Rows showing where targets appear
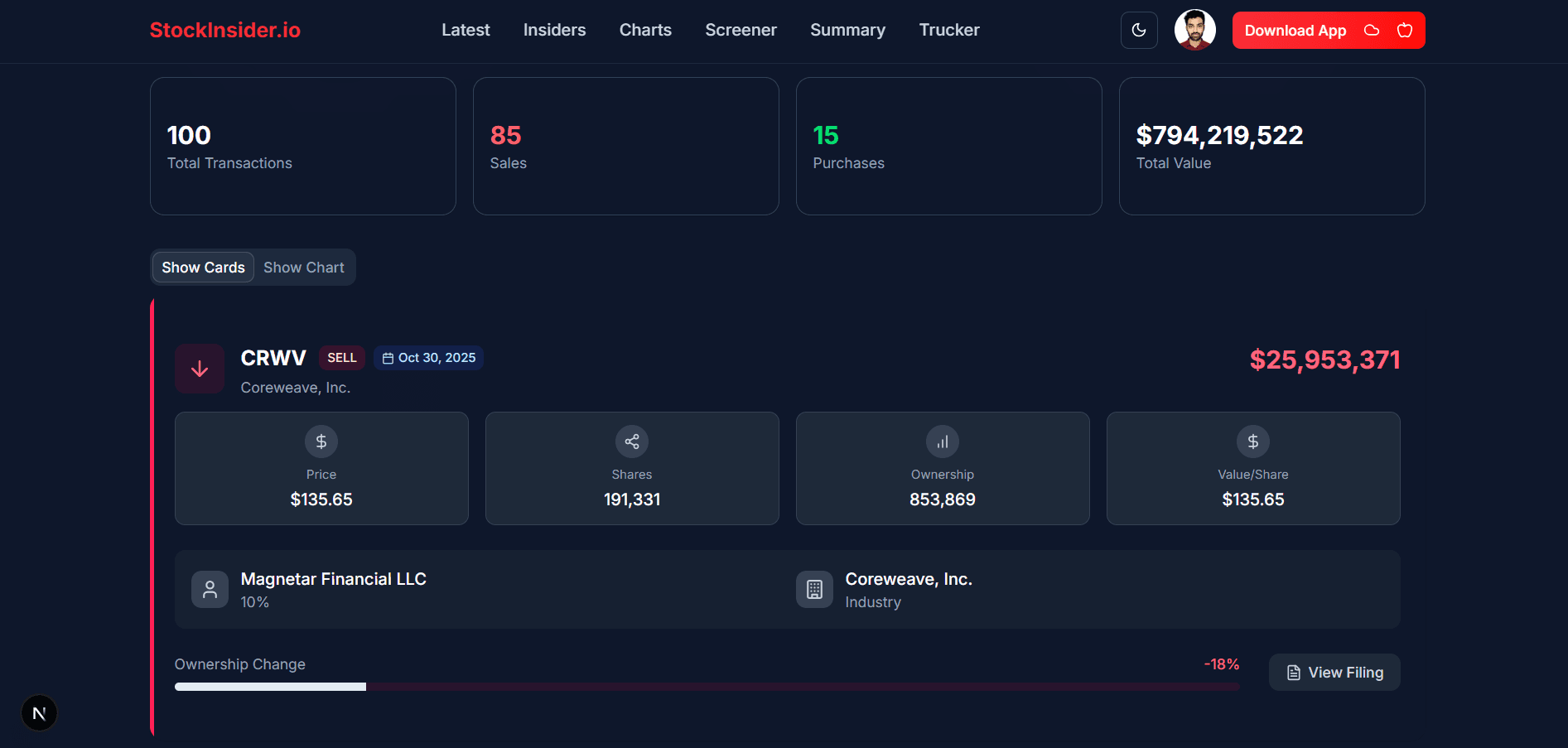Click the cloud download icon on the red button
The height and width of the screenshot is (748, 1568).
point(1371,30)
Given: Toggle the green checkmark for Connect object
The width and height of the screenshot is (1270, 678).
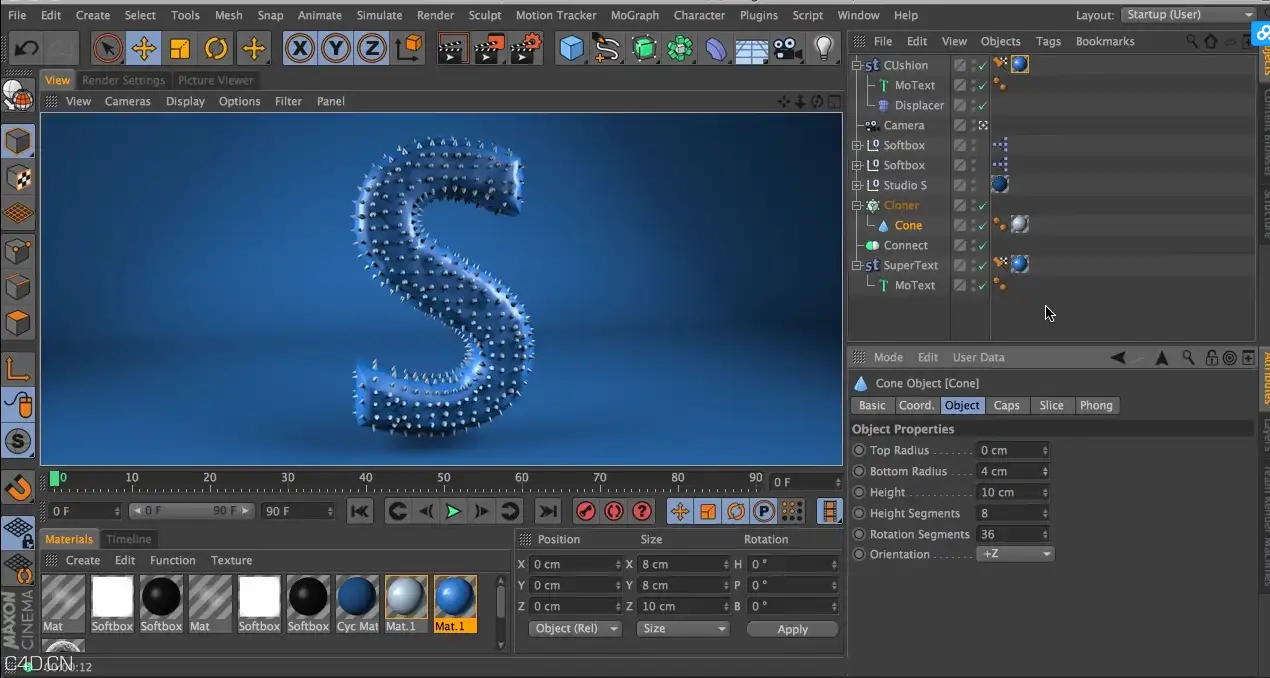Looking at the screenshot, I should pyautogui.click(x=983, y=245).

**STATED EXERCISE:**
Update the entries above by changing "green checkmark" to "blue checkmark" and leaving everything else as it is. Omit the pictures from your version.

**SOLUTION TO THIS TASK:**
Click the cloud download icon on the red button
The height and width of the screenshot is (748, 1568).
point(1371,30)
Given: Toggle the blue checkmark for Connect object
The width and height of the screenshot is (1270, 678).
Looking at the screenshot, I should pyautogui.click(x=983, y=245).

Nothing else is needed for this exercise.